Wednesday, August 8, 2012
Bangladesh: Farmers use too much fertilizer, research says
A farmers’ participatory research in Bangladesh on site-specific nutrient management found that farmers use more fertilizer than necessary, resulting in added costs but not necessarily better production.
It established that farmers use more fertilizer than recommended by the BRRI and soil tests. The excess fertilizer costs an extra BDT 5025 per hectare, but is not resulting in more profit.
The findings were based on crop seasons aman 2011 and boro 2012. Also based on these two seasons, the farmers drew 'fertility maps' on which they determined optimum fertilizer use for various soil fertility gradients in each village. The farmers will also use the results of the next aman and boro seasons to further evaluate the practice.
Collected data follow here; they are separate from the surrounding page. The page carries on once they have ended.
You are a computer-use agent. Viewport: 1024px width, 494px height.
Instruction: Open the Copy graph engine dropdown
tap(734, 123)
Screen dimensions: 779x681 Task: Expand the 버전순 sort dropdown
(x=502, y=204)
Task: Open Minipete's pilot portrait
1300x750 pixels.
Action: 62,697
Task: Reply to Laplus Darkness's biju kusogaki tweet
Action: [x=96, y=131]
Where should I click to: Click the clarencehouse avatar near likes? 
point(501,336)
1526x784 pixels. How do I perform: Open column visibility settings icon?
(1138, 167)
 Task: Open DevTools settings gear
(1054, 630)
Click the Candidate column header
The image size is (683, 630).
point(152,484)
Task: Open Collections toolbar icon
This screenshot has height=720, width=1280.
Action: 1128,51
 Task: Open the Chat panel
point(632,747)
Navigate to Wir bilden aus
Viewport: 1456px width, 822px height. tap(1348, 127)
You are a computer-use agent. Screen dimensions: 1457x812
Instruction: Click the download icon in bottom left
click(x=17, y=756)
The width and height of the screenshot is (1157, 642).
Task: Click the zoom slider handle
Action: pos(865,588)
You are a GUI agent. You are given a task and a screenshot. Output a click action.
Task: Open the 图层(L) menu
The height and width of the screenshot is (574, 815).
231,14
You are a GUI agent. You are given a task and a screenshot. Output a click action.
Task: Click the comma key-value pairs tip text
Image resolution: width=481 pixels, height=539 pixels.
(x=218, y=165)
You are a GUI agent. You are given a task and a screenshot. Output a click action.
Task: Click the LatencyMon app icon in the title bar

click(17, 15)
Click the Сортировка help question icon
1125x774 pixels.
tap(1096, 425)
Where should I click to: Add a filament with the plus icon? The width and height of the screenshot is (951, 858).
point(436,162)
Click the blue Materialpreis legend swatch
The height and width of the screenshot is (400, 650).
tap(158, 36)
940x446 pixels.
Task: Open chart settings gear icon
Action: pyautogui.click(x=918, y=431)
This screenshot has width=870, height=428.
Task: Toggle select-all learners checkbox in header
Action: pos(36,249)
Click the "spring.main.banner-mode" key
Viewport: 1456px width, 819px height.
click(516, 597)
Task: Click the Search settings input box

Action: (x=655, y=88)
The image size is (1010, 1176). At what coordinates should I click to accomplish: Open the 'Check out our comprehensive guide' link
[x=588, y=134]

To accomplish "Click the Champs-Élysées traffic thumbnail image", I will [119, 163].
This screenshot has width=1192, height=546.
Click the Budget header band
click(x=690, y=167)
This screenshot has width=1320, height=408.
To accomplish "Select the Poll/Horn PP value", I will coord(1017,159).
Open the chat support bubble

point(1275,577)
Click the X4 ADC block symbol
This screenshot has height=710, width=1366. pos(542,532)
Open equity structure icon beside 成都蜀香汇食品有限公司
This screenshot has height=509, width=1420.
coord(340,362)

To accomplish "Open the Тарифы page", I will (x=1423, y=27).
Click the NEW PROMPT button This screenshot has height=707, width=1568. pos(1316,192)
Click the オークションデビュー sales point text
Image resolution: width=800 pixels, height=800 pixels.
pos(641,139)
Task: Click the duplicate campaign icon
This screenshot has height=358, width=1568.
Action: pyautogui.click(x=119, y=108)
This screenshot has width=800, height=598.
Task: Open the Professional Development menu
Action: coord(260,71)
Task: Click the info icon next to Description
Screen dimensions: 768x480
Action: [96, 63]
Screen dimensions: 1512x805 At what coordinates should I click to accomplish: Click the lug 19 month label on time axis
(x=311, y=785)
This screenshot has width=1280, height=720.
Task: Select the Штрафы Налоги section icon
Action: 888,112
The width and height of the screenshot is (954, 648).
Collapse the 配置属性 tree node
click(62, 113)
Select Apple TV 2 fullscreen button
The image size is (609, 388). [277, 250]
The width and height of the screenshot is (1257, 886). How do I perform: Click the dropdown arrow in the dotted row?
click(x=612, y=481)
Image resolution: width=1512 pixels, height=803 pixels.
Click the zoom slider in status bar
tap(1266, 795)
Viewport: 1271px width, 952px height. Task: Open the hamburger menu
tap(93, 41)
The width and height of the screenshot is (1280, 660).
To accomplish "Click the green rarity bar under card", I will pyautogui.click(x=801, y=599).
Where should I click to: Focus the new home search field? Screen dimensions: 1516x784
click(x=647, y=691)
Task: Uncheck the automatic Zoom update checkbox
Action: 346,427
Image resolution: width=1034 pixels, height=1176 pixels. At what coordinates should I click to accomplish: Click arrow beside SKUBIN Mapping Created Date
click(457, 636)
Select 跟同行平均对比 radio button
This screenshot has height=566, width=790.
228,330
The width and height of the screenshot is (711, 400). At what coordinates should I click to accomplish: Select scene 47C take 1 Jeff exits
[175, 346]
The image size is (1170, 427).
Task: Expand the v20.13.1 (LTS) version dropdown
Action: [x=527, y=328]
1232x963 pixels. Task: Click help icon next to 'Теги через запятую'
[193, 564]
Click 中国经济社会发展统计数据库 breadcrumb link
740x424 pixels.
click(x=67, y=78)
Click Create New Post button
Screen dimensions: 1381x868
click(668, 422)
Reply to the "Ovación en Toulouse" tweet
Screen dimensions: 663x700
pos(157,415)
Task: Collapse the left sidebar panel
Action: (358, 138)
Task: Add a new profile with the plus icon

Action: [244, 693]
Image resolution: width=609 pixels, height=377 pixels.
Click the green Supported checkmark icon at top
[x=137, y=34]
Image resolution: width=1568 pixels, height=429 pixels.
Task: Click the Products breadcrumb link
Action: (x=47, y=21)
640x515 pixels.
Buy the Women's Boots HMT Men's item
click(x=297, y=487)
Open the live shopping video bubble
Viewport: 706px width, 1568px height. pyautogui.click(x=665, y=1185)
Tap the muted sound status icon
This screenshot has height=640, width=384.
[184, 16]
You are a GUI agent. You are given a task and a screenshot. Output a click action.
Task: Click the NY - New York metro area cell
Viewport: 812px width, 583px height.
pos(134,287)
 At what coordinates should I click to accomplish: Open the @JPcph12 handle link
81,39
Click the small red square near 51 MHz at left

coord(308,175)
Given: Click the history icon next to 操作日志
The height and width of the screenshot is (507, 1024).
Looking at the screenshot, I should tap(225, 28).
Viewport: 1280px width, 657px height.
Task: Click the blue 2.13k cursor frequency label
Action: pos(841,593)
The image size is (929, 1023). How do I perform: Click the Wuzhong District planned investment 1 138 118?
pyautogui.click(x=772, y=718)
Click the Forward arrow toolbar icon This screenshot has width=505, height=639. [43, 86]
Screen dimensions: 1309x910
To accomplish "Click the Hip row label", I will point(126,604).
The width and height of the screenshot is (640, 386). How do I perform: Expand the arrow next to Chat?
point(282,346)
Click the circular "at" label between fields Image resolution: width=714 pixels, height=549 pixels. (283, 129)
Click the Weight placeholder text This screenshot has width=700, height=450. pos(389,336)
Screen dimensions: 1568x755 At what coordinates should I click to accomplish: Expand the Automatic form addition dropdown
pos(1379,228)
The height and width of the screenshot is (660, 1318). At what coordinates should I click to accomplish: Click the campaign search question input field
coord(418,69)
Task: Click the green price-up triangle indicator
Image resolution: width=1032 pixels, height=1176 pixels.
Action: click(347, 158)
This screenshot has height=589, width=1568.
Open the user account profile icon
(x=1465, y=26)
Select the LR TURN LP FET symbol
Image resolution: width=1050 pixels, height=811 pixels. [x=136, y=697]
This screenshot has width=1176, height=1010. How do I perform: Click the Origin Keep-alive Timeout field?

The results of the participatory research, conducted in 65 farmers’ plots at 11 villages in the Jessore Sadar, Monirampur, Jhenaidah Sadar, and Kaligonj upazilas, was consolidated in two workshops held recently.
The study was conducted under the Cereal Systems Initiative for South Asia project in Bangladesh (CSISA-BD), funded by USAID. It aimed to motivate farmers to use optimum fertilizer in rice production.
M.A. Mannan, additional director for the Jessore Region, commented on the approach being a good way to reduce fertilizer cost and requested its dissemination to other farmers and extension workers via the CSISA-Bangladesh project.
The workshops were held on 23 and 26 July in Jhenaidah and Jessore districts, respectively, with 69 farmer-researchers attending.
These were facilitated by A.K.M. Ferdous, cropping systems specialist; Ireen Sultana, agriculture development officer; and Md. Zahirul Islam and Md. Mozaharul Islam of the CSISA-Bangladesh project.